Mohammed al-Jaboun came through the door with confidence, without a care in the world. He was wearing dark slacks, an open-necked white shirt, and a blue sports coat; he had luncheon reservations at an upscale restaurant on Residency Road, where he usually ordered mutton curry. As he pulled a pair of sunglasses from his jacket pocket, he turned slightly to say something to the young woman behind him and, in doing so, presented the back of his head to Bruce Brandt and Ingmar Thompson. A good sniper never hesitates to shoot a target in the back. The focus was so razor-sharp that Brandt could see the brush marks in the thick black hair.
“Fire, fire, fire,” Thompson whispered.
Brandt was already exhaling, and he pulled back steadily on the trigger until the rifle barked and slapped his shoulder with a hard recoil. The ISIS man’s head exploded forward in a spray of blood, brain, and bone; the body stayed upright for a moment, then spun lazily to the sidewalk while his companion screamed and the stunned guards froze in their tracks.

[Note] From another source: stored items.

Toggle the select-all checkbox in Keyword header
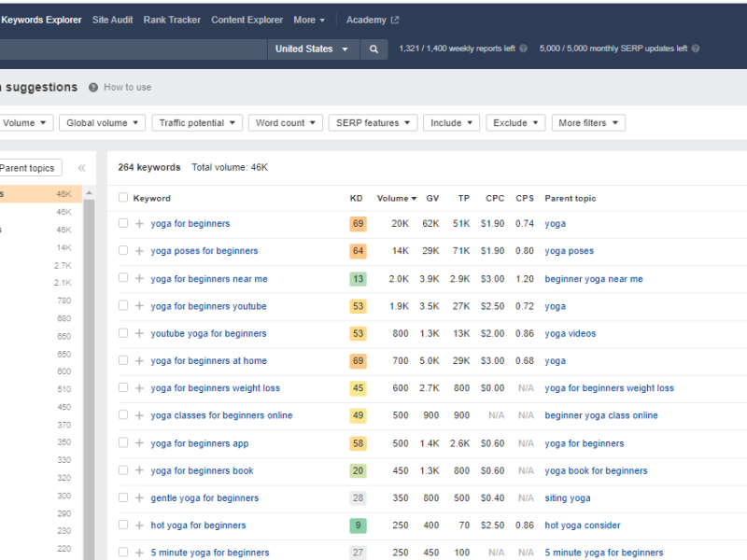The image size is (747, 560). (x=123, y=198)
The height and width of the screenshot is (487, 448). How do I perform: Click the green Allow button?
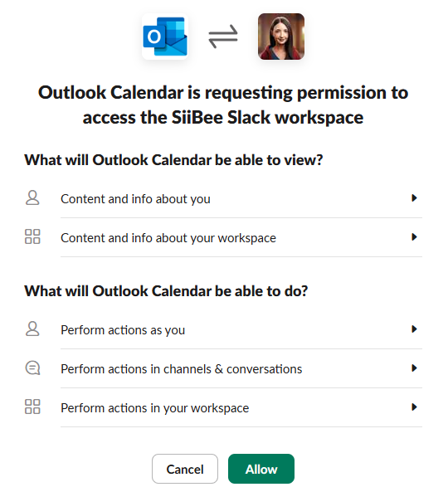[x=261, y=469]
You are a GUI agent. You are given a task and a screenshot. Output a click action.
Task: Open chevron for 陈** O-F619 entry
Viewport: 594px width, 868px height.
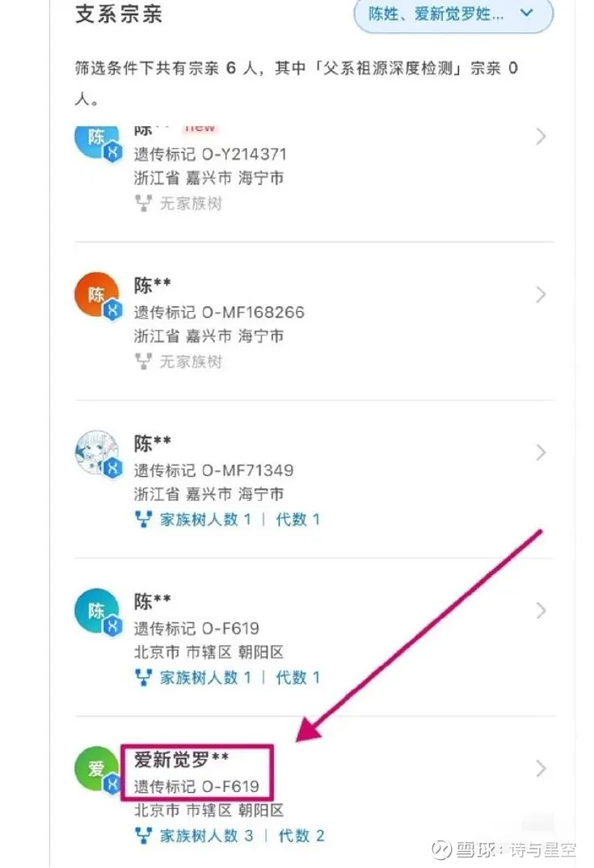541,611
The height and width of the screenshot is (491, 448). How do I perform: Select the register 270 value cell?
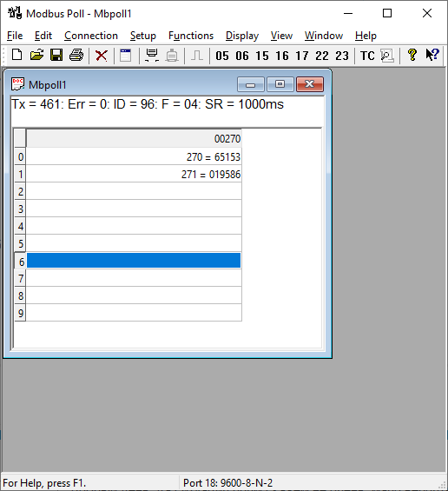pyautogui.click(x=134, y=156)
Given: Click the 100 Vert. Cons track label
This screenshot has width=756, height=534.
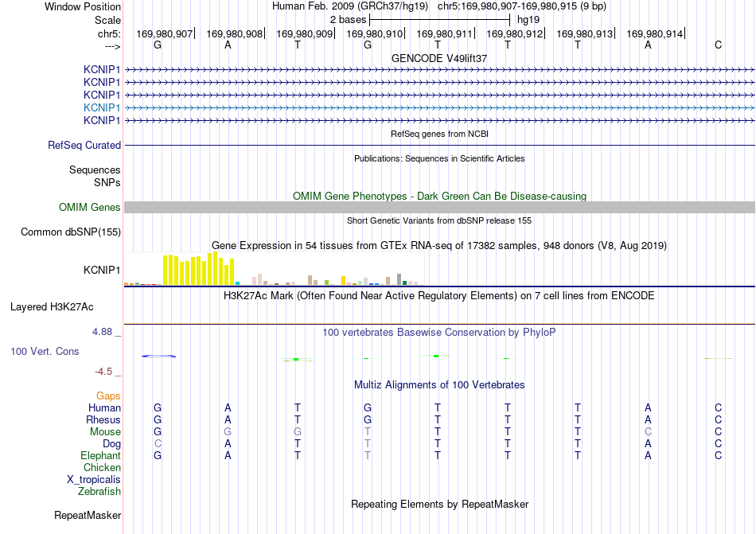Looking at the screenshot, I should 45,351.
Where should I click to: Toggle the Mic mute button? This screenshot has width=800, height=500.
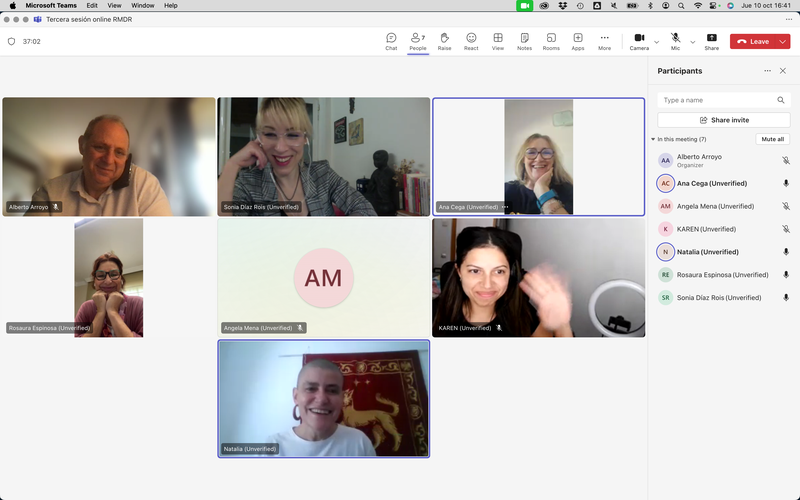coord(676,41)
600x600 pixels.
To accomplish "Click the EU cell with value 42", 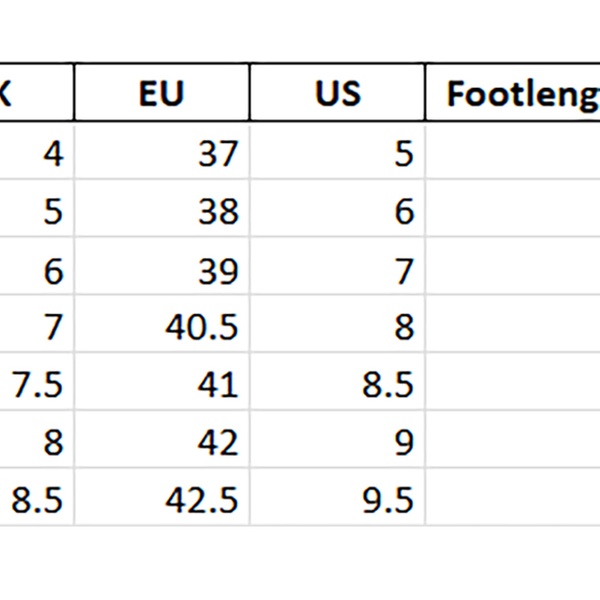I will tap(162, 442).
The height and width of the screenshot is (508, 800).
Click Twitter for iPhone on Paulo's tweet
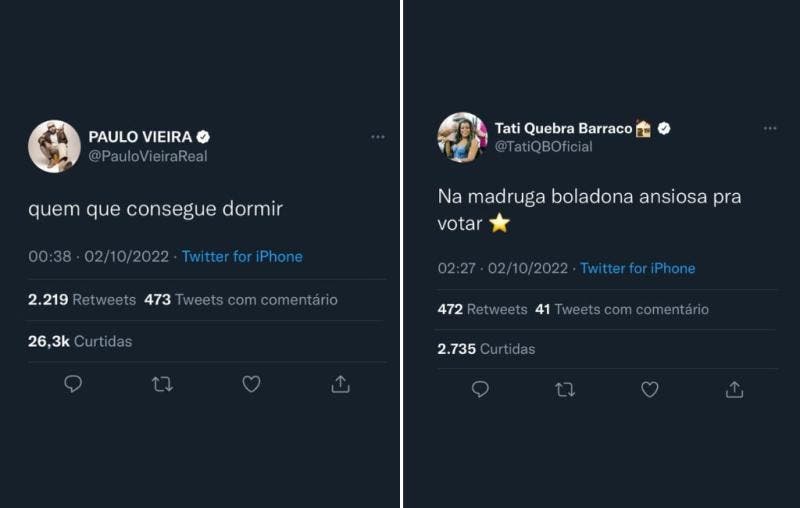click(x=242, y=256)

The gunshot was still echoing around the streets, but it wasn’t attracting
much attention. This was, after all, Pakistan. The guard detail started to freak out, caught between trying to protect their leader, who was already dead, dealing with the screeching and blood-soaked woman, and looking for the origin of the single lethal shot.

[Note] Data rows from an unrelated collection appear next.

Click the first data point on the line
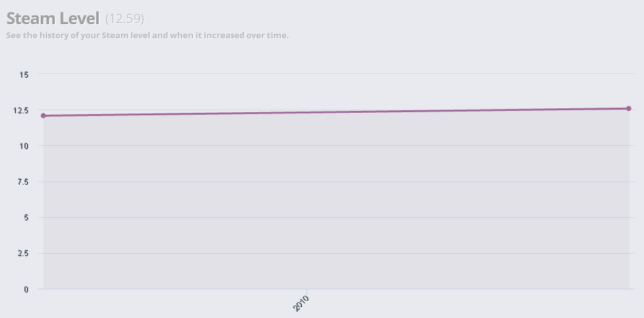Image resolution: width=644 pixels, height=318 pixels. point(43,115)
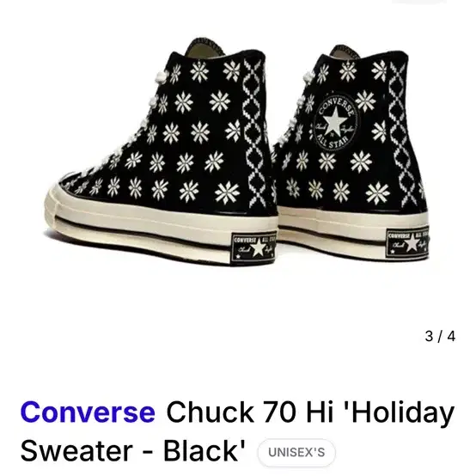The height and width of the screenshot is (476, 476).
Task: Click the left shoe's white rubber toe cap
Action: point(55,204)
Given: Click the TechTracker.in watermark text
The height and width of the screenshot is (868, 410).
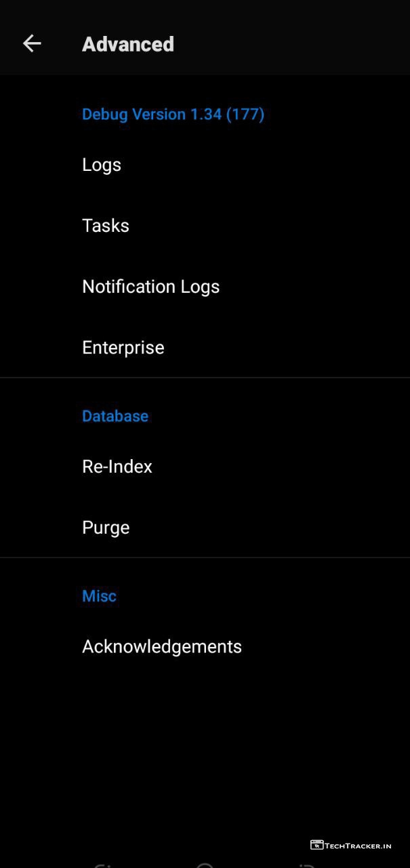Looking at the screenshot, I should tap(358, 846).
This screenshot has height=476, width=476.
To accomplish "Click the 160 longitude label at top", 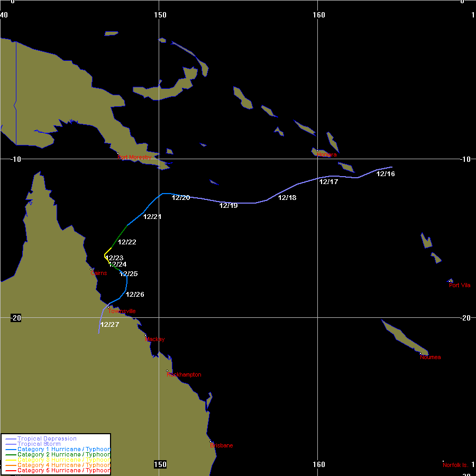I will click(319, 15).
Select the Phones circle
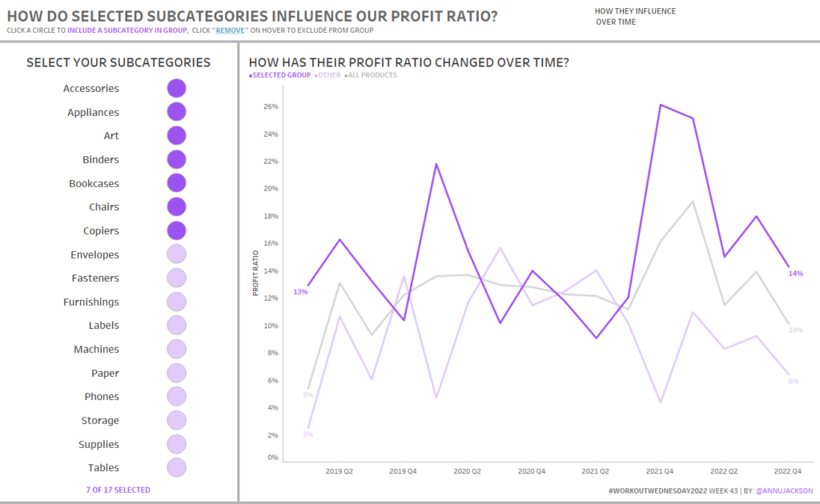 (x=176, y=397)
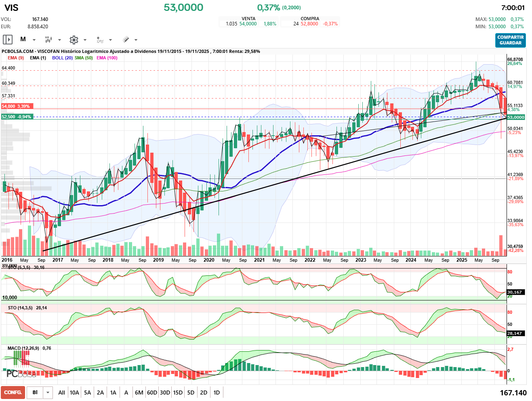Click the add indicator line icon
The width and height of the screenshot is (532, 401).
pyautogui.click(x=100, y=40)
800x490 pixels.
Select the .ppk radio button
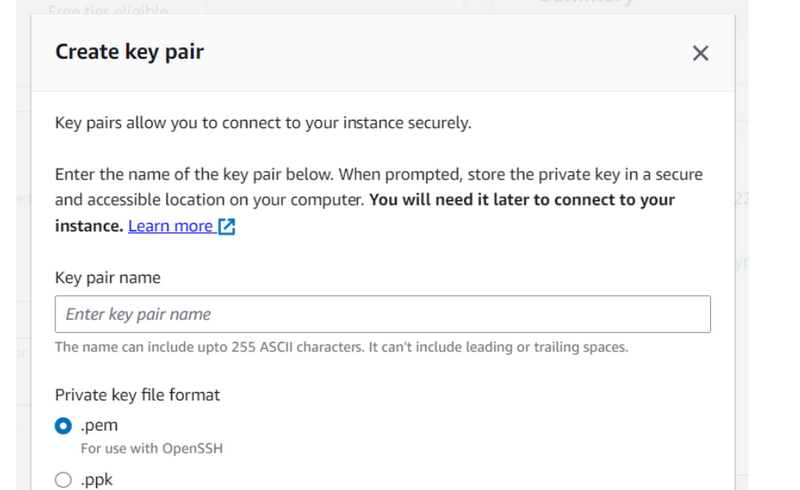pyautogui.click(x=64, y=480)
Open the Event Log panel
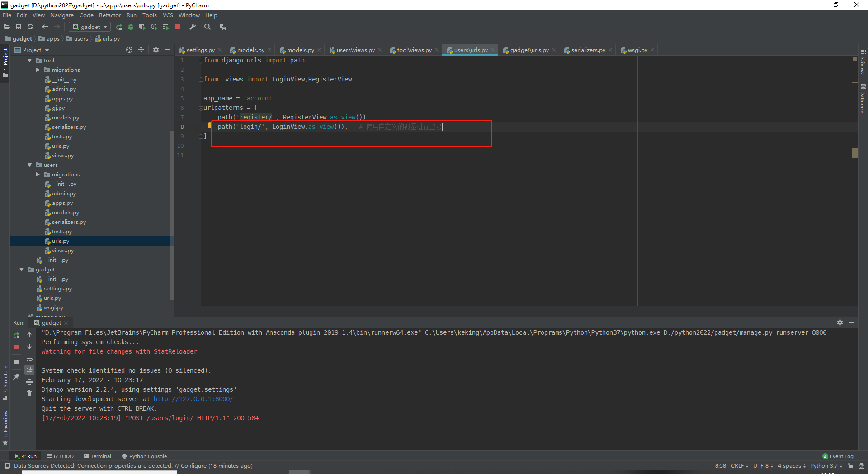The height and width of the screenshot is (474, 868). click(841, 456)
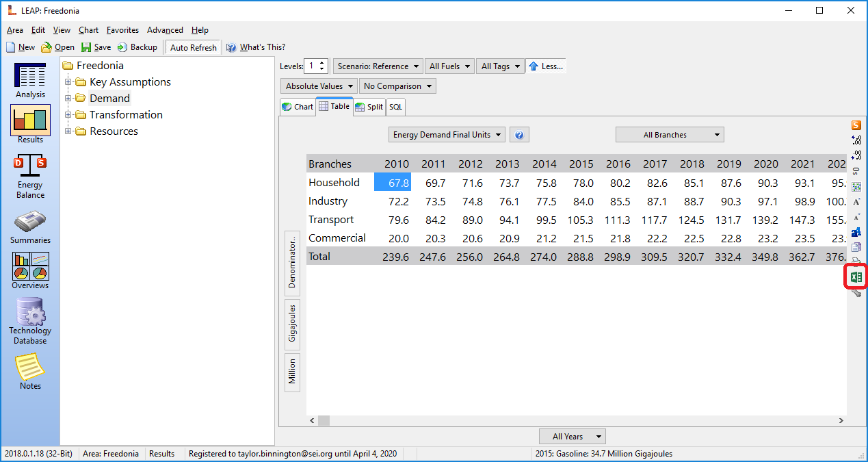Expand the Key Assumptions tree node
Image resolution: width=868 pixels, height=462 pixels.
(x=68, y=82)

By then, Brandt and Thompson had finished a quick breakdown of the weapon, stowed it in the carrying case, and slid it into the closet. They put on their suit jackets, adjusted their ties and briefcases, and walked away from the scene, just two more people working to make a deal in Kashmir.

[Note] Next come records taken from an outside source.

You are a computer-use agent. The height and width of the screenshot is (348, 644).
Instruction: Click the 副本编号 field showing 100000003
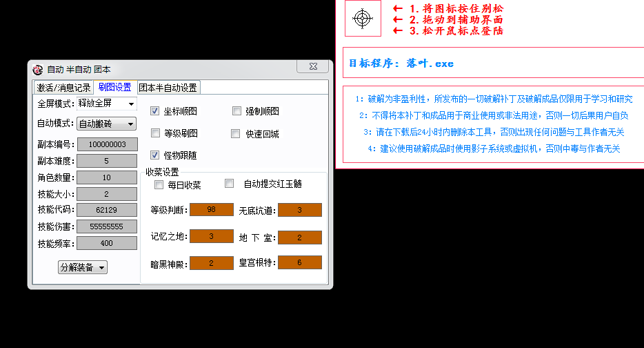point(106,144)
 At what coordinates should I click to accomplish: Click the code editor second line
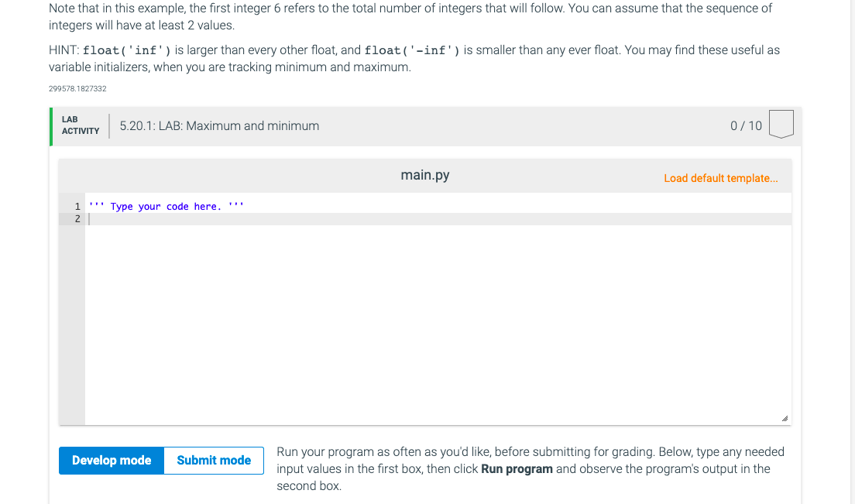coord(232,219)
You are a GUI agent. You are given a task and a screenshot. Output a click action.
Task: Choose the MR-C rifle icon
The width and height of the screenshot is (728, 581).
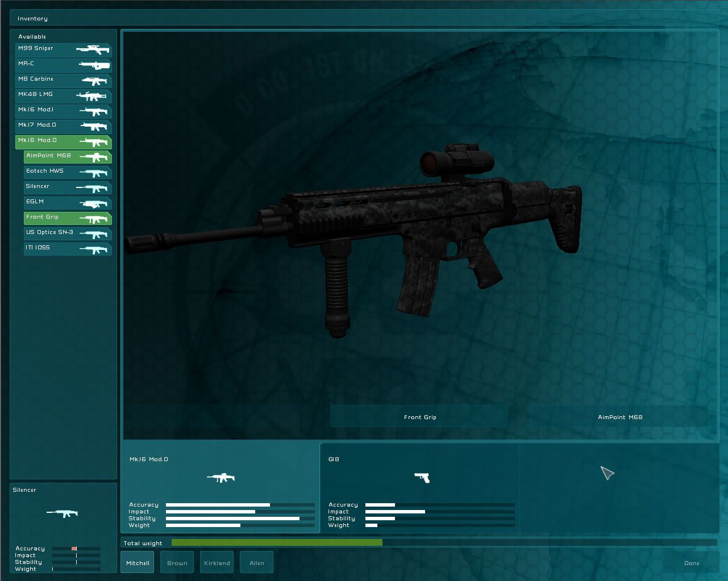point(93,65)
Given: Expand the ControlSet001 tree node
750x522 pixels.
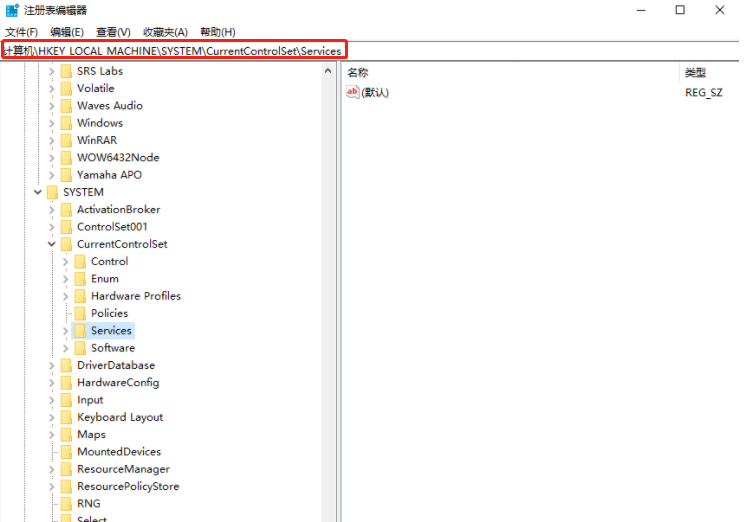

“You do know that I’m not married and that I have no children, don’t you?” Thompson asked. “Or are you just getting senile at an early age.”
Brandt shrugged. “Just makin’ conversation, man. Let’s get some lunch.”
PAKISTAN
2 PM LOCAL
1000 ZULU
THE PRINCE DRUMMED HIS fingers rhythmically on the tabletop. Time was running out. Was it his fault? Not really. He couldn’t preordain every single detail in such a complex scheme, but perhaps he could have built in a little more time, more of a cushion.
Still, he was confident that Nicky Marks would size up the situation and make an appropriate adjustment in the field. Just be patient, he told himself. It will all work out, then he could do his own part and snatch the prize he most wanted. Swanson would die, and the CIA would go into a death spiral of its own.
It would be a beautiful thing to watch unfold on the news channels. Like an evil magician, the Prince would disappear—poof—and exit into an entirely new life. His intricate empire of drugs, intrigue, and violence would collapse and he wouldn’t give a damn, because it had always been only a vehicle to prove to himself, over and over, that he could succeed with such an audacious plot. In the months to come, his contacts would start wondering where he had gone. In a few years, he would be a legend, a name to be whispered in conspiracies.